In Perù, comunque si concluda il prossimo ballottaggio, la presenza di ben diciotto candidati in gran parte semi-sconosciuti ha portato a un estremo frazionamento dei suffragi, sufficiente di per sé a evidenziare la crisi di rappresentanza politica. Pesa ancora, e molto, nella memoria collettiva la disumana violenza di Sendero luminoso, la guerriglia che negli anni Ottanta ha insanguinato l’interno rurale del Perù, provocando una repressione militare non meno selvaggia. Né si sono rimarginate le ferite alla coscienza nazionale provocate dall’arresto per corruzione di ben quattro presidenti coinvolti nello scandalo Odebrecht e culminate nel suicidio di Alan García, il più noto e prestigioso di essi.
Ce n’è abbastanza perché molti commenti vi trovino spiegazione anche alla renitenza di una parte significativa del voto giovanile nella conurbazione di Lima, scenario soltanto sei mesi fa della clamorosa protesta studentesca di piazza che impedì il rovesciamento del governo legittimo.

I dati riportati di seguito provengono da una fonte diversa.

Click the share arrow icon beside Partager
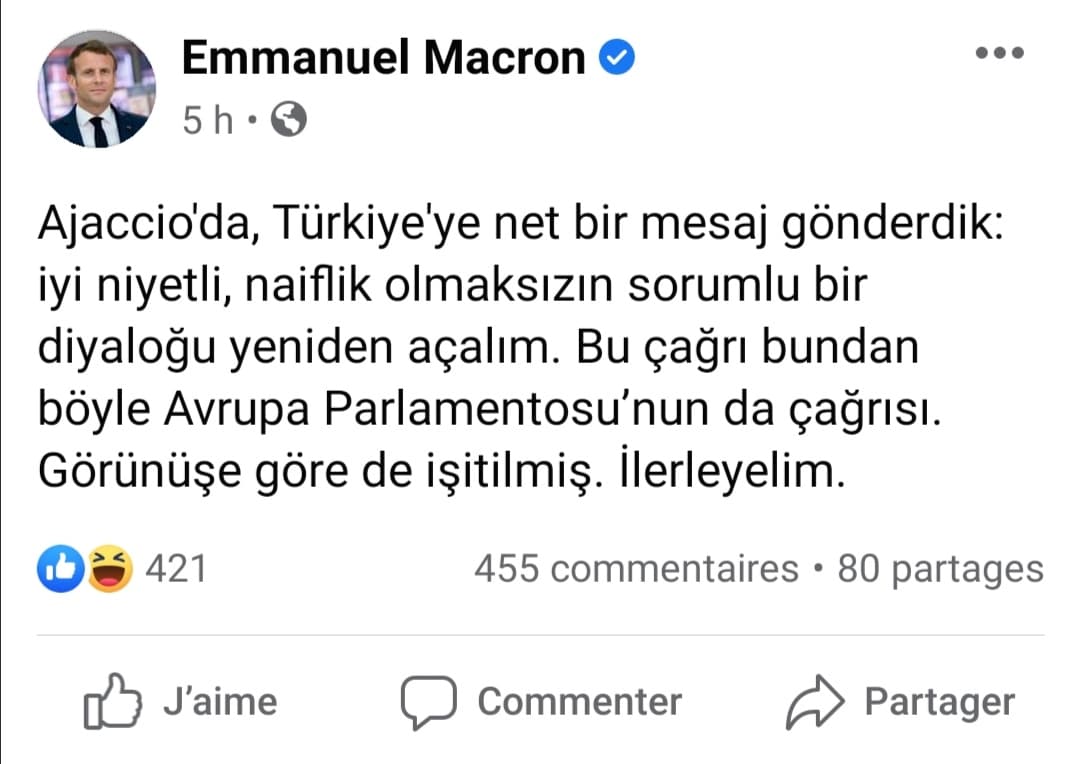The height and width of the screenshot is (764, 1080). (816, 701)
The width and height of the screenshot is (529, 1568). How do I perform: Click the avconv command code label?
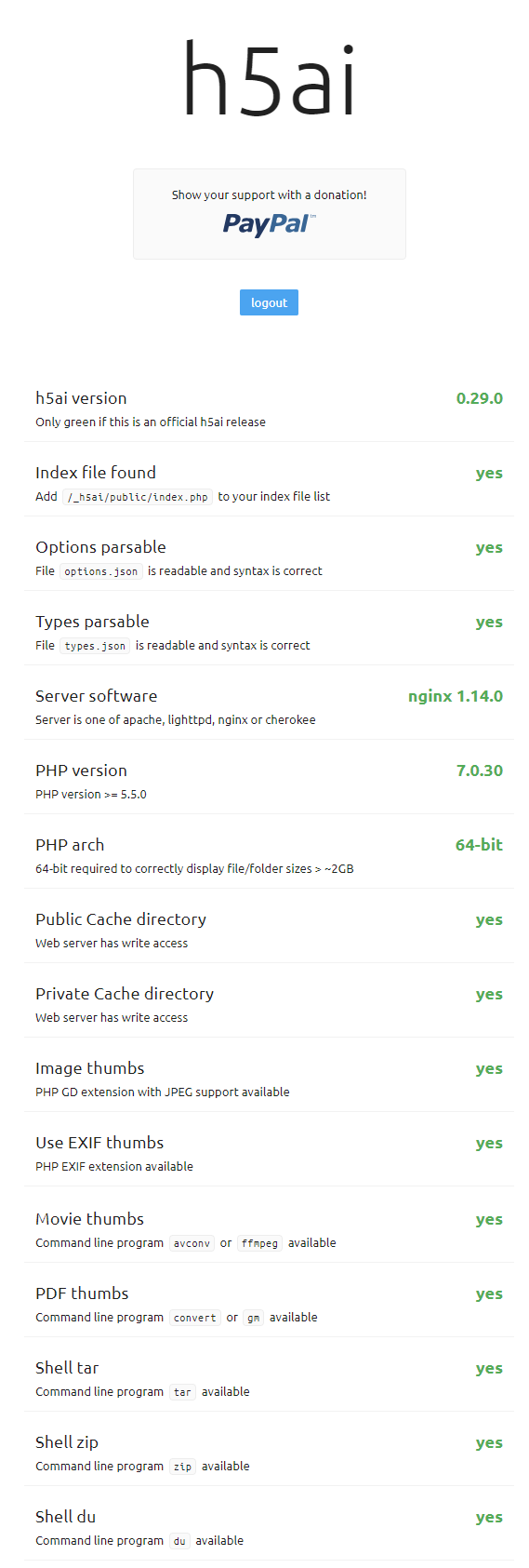point(192,1243)
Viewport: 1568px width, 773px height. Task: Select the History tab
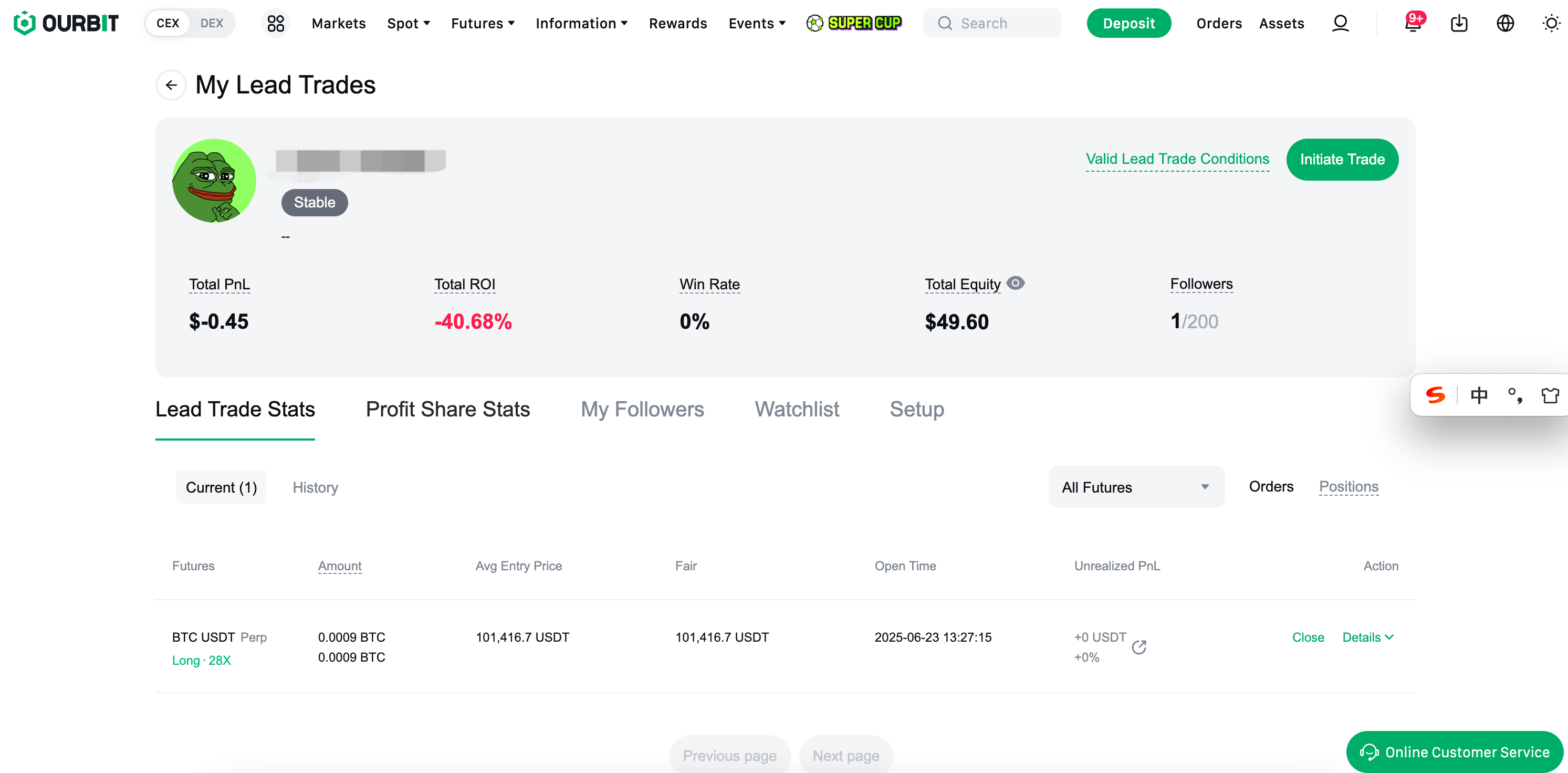click(315, 487)
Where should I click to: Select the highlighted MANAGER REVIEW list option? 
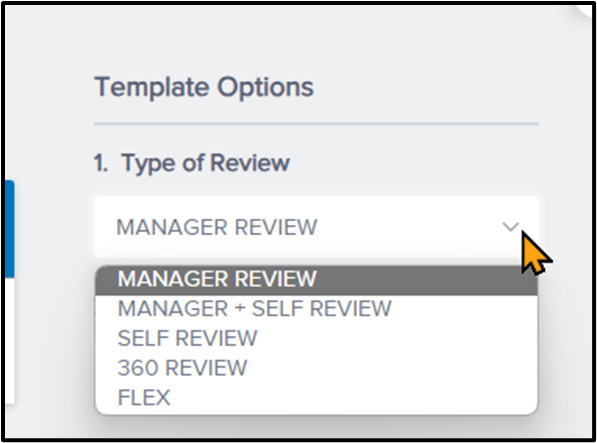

Da vent’anni il Perù è insidiato periodicamente da congiure di un’estrema destra guidata da Keiko Fujimori, che tenta l’impossibile per liberare suo padre, l’ex presidente Alberto, in carcere per imperdonabili delitti che vanno dal genocidio al traffico d’armi e alla corruzione, compiuti quando era capo di Stato (1990-2000), prima dell’incauto ritorno dal Giappone in cui aveva trovato rifugio.
Ed è proprio Keiko che, ancora una volta, disputerà al secondo turno elettorale la massima magistratura dello Stato al primo degli eletti domenica scorsa, Pedro Castillo, un laureato alla facoltà di Magistero divenuto il più combattivo sindacalista degli insegnanti. Quasi unanimemente, l’informazione americana lo presenta oggi come un rappresentante della sinistra. La storia personale ne fa, nondimeno, una figura meno definita. Poiché proviene da un passato di militanza neoliberista e, al deciso impegno rivendicativo per la propria categoria, fa ora corrispondere un’aperta contrarietà alla parità tra uomo e donna, al divorzio, all’aborto. Un indice quanto meno di ambiguità, che dal suo entourage spiegano con la necessità di non contrariare la parte meno evoluta del suo elettorato.